__Supplied records__.
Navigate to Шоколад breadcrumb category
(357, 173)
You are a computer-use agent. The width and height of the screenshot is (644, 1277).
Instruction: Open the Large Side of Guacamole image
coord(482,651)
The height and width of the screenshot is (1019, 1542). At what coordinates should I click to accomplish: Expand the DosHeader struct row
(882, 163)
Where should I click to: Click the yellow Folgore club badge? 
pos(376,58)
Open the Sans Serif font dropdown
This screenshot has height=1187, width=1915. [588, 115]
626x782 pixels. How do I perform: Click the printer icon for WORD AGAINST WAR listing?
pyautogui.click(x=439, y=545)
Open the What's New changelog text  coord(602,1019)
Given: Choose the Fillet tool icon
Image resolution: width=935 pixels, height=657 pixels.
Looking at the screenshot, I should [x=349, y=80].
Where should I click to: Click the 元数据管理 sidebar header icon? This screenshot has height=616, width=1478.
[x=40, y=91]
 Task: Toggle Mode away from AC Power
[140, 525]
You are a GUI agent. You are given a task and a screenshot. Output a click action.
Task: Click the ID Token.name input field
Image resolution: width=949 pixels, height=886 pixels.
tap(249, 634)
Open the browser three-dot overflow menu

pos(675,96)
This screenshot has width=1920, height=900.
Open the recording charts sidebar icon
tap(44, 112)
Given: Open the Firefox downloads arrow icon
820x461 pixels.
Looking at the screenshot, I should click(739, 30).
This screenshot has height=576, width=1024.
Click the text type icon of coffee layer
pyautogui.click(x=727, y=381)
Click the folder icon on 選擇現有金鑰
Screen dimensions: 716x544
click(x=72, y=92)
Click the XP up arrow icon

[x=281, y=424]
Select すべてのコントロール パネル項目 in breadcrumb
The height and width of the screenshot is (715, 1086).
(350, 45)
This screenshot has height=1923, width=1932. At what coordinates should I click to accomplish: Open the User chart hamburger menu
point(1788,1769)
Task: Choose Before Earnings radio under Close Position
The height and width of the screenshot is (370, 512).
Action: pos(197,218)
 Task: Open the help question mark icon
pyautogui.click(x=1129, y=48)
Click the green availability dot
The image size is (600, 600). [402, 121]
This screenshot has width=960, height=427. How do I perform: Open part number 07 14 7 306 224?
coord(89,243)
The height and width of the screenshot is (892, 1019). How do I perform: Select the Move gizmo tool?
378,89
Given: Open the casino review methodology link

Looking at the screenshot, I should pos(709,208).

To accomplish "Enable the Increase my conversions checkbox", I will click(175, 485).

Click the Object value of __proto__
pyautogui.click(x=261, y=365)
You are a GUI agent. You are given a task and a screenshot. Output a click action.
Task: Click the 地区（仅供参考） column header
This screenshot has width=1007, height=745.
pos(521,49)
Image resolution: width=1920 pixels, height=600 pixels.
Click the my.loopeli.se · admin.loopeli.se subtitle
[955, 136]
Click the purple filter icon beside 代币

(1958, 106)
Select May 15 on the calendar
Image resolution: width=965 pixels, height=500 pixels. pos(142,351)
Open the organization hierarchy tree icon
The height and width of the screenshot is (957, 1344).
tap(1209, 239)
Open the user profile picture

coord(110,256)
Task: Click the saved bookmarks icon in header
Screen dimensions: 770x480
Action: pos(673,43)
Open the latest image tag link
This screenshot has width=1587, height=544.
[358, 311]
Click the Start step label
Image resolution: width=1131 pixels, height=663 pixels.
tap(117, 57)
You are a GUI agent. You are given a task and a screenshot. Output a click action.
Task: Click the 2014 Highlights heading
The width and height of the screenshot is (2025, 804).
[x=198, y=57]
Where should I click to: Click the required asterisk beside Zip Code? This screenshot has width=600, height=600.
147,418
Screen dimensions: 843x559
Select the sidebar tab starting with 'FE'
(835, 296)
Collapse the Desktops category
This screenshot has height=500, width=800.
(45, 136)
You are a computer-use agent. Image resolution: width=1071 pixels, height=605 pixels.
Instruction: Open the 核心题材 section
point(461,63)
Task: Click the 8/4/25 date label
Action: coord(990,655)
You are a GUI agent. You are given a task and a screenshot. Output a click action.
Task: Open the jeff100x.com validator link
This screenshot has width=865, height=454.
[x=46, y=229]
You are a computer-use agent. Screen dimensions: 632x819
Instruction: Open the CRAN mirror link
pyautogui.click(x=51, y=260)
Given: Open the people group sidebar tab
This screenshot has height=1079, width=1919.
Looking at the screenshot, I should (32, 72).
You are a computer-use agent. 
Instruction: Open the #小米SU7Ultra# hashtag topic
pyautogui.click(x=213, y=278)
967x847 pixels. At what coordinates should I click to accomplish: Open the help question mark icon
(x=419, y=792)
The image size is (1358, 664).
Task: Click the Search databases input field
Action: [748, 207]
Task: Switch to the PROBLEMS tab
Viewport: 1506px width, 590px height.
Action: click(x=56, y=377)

__Assignment__. Show all lines above holding "computer".

__Output for this task__.
You are a computer-use agent. The width and height of the screenshot is (644, 1277).
You are a computer-use agent. Image resolution: width=1071 pixels, height=605 pixels.
You are a computer-use agent. Screen dimensions: 632x819
You are a computer-use agent. 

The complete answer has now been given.